REQUIRED TASKS:
**1)** From the text on the proposed appeal sections, output the part that opens with the words containing "Unless the Court" and closes with "justice to do so.", copied word for word.
**2)** According to the text on the proposed appeal sections, by when must the notice under proposed section 30AF be filed?
**3)** Using the text on the proposed appeal sections, explain why proposed section 30AH sets out which laws apply at the time of the appeal.

PROVIDED TEXT:
__________
Proposed section 30AF requires that filing of
certain notice must be filed before the end of 28 days after
sentencing, judgment, decision or discharge of the accused.
However, the court can extend (under proposed subsection
30AF(3)) the time if satisfied that to do so is in the
interests of justice
To remove any doubt, proposed section
30AHdetails the laws that apply at the time of the appeal.
Unless the Court orders otherwise, the laws of the Commonwealth and
the laws of the State or Territory applying under subsection 68(1)
of the Judiciary Act 1903 and the Rules of Court relating
to the practice and procedure to be followed during criminal appeal
proceedings are to be those in force at the time the prescribed
notices are filed in the Court.
Proposed section 30AI addresses the issue of
fresh evidence on appeal and allows for the Court to receive
further evidence if it is in the interests of justice to do so.
__________
DATA:
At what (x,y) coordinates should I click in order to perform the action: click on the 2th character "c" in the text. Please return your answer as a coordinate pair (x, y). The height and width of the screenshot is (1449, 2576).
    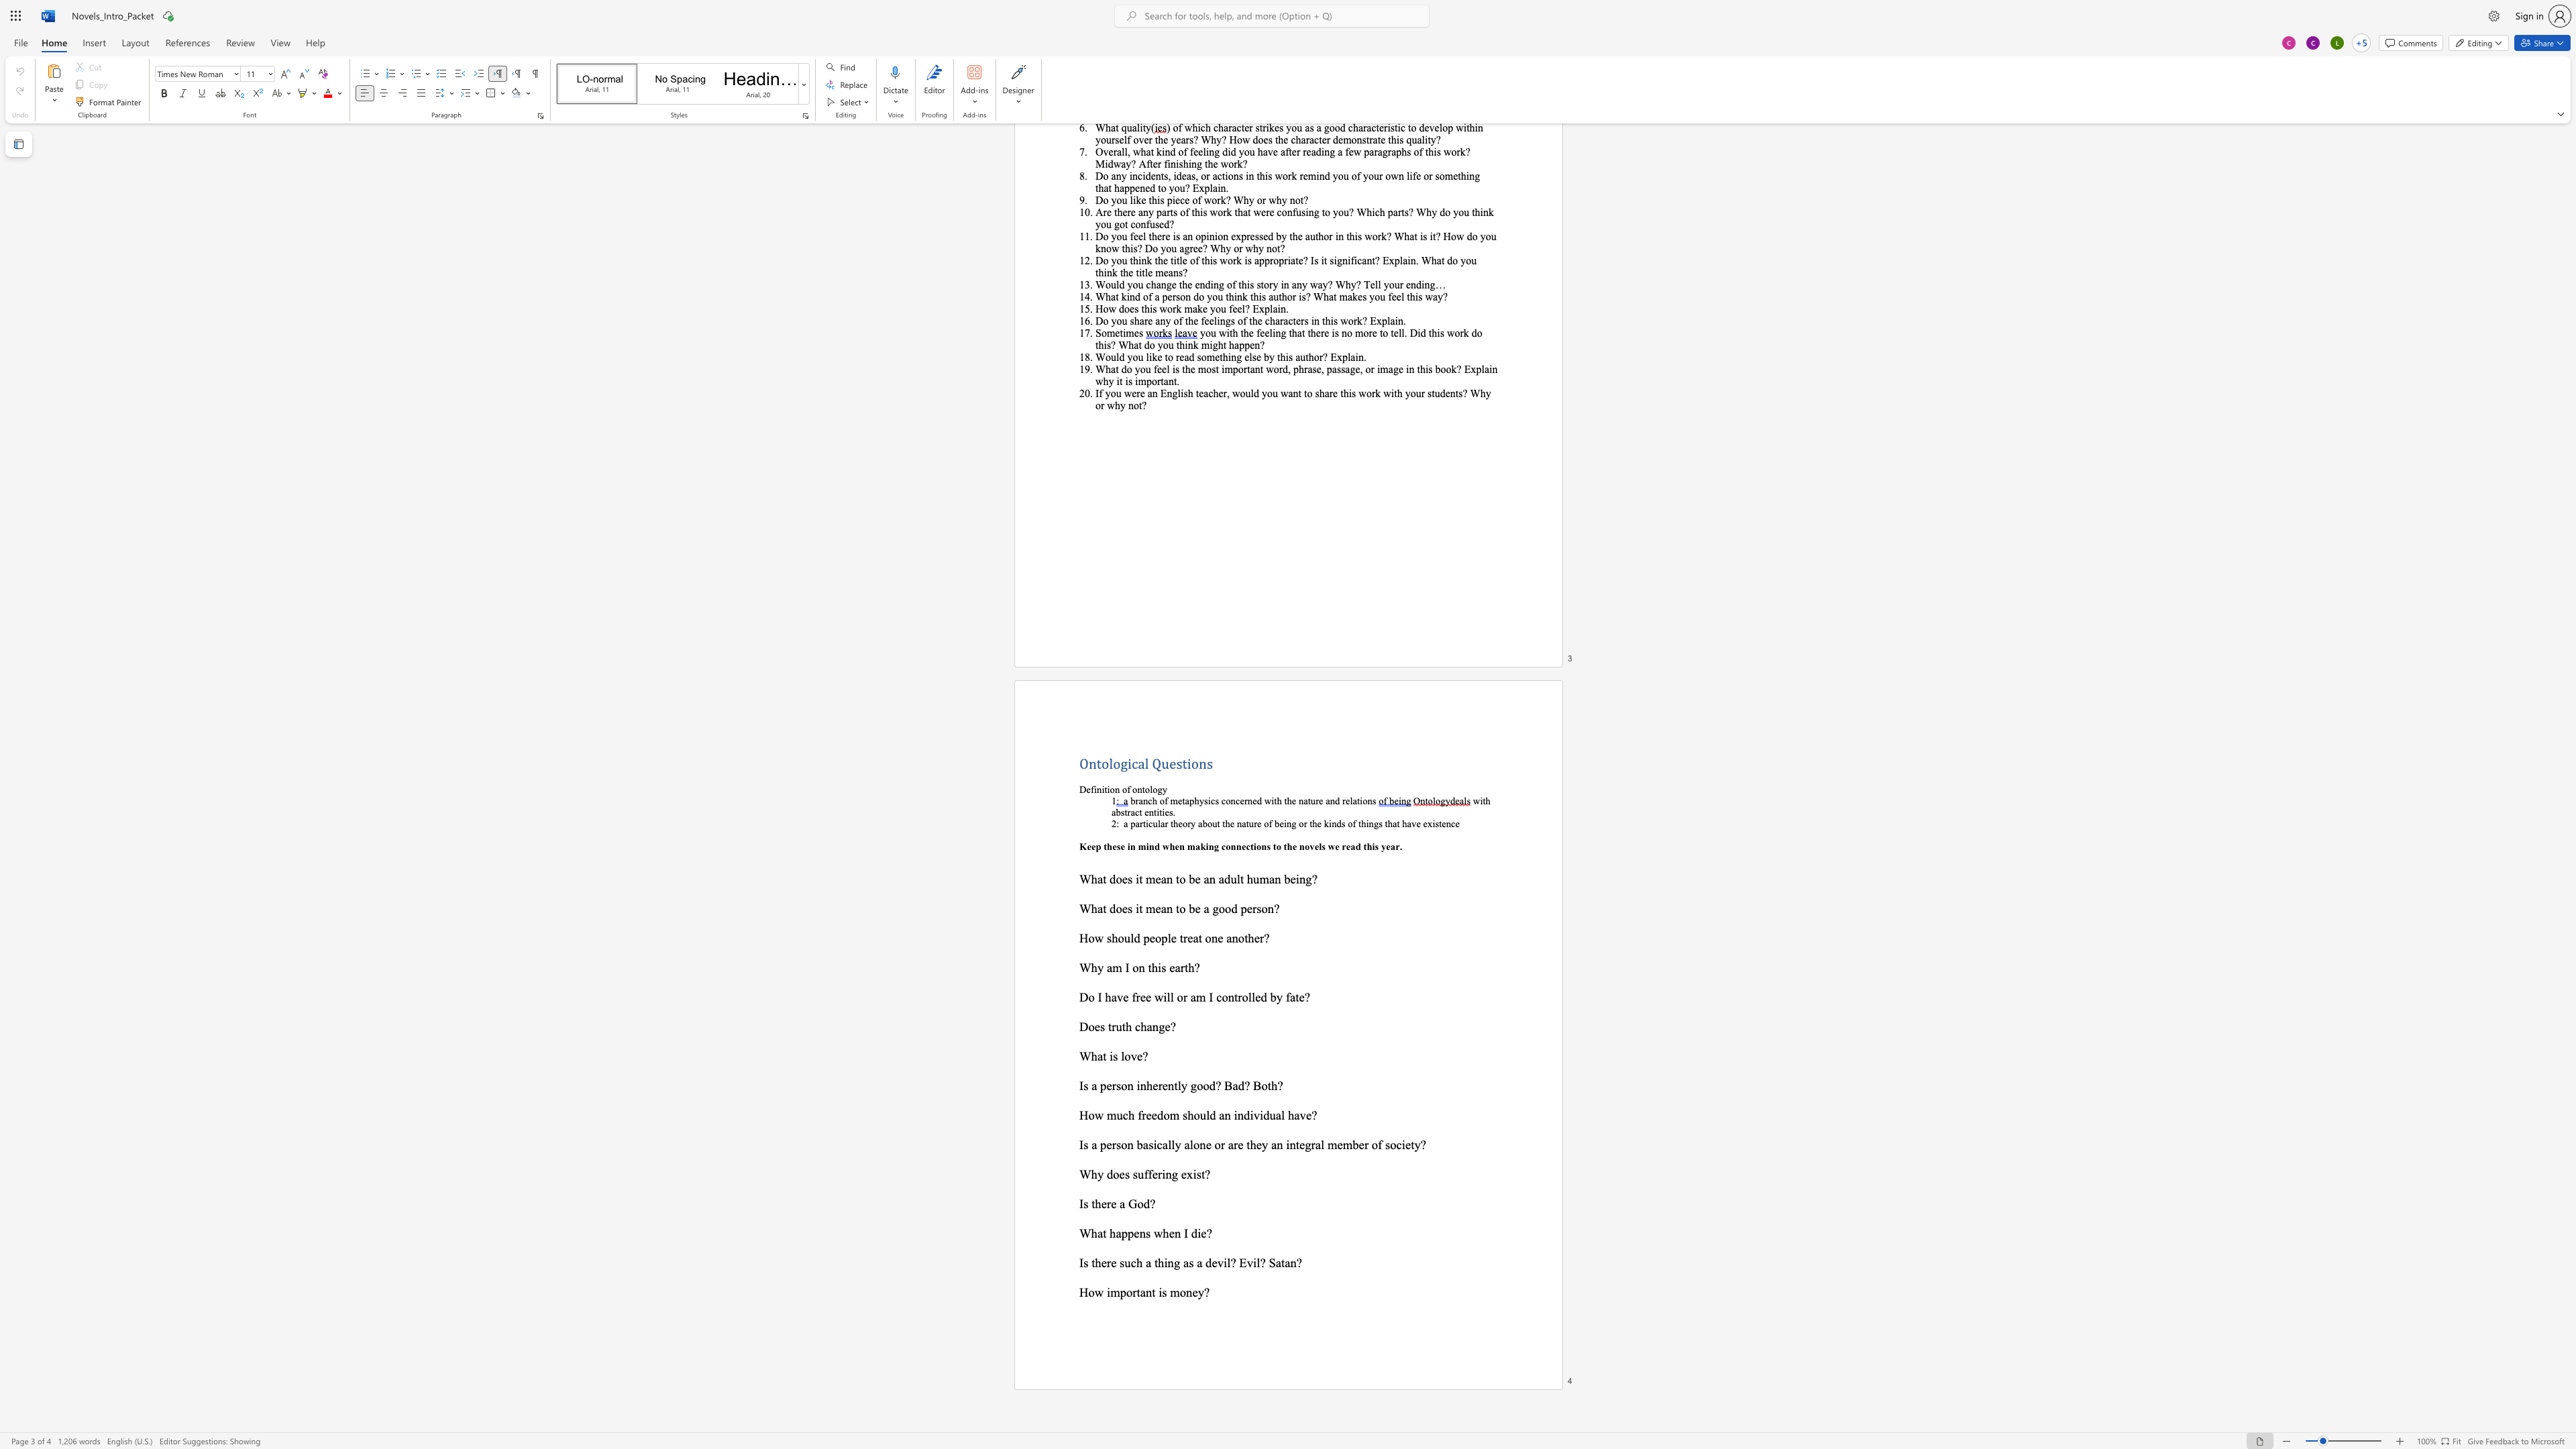
    Looking at the image, I should click on (1212, 801).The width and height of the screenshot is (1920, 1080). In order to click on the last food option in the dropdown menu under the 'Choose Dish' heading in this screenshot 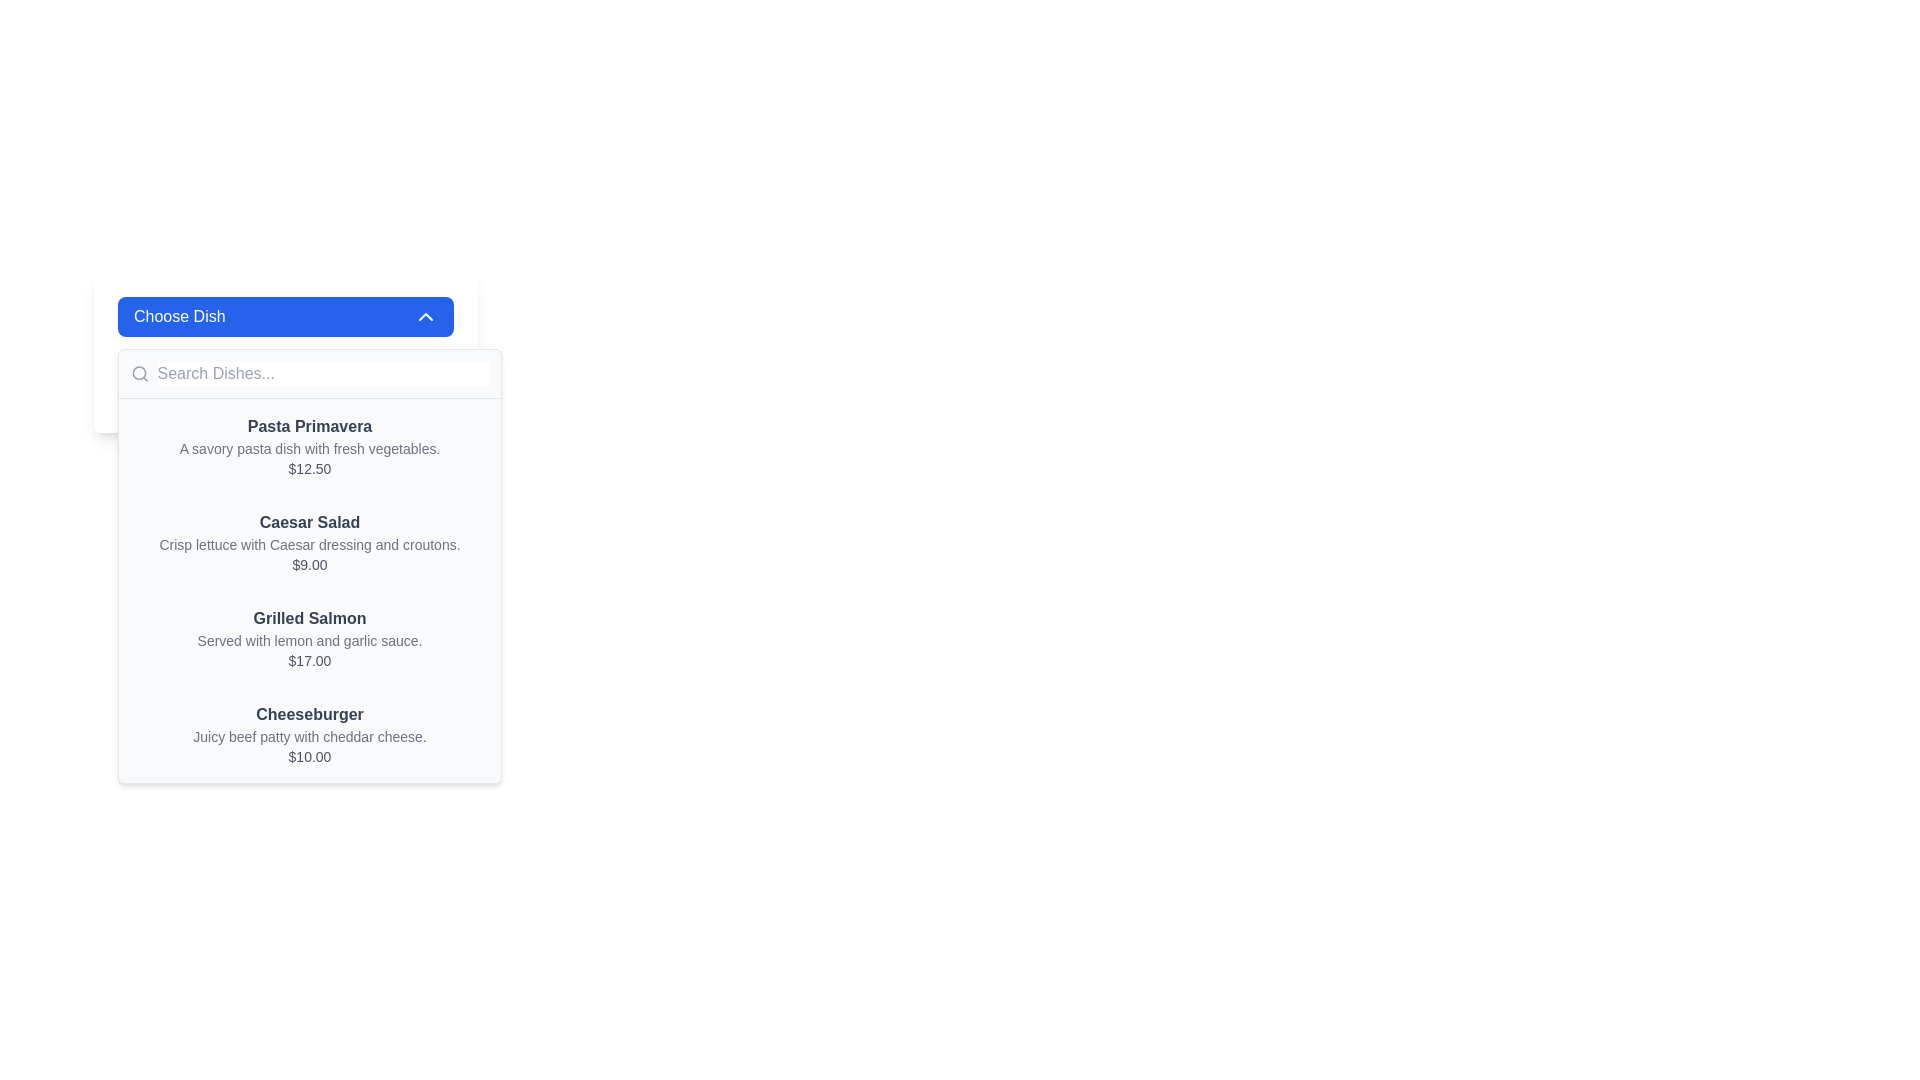, I will do `click(309, 735)`.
__________
THE SOLUTIONS:
**1)**
Unless the Court orders otherwise, the laws of the Commonwealth and
the laws of the State or Territory applying under subsection 68(1)
of the Judiciary Act 1903 and the Rules of Court relating
to the practice and procedure to be followed during criminal appeal
proceedings are to be those in force at the time the prescribed
notices are filed in the Court.
Proposed section 30AI addresses the issue of
fresh evidence on appeal and allows for the Court to receive
further evidence if it is in the interests of justice to do so.

**2)** Before the end of 28 days after sentencing, judgment, decision or discharge of the accused.

**3)** It does so to remove any doubt. Unless the Court orders otherwise, the laws and Rules of Court that apply are those in force when the prescribed notices are filed in the Court.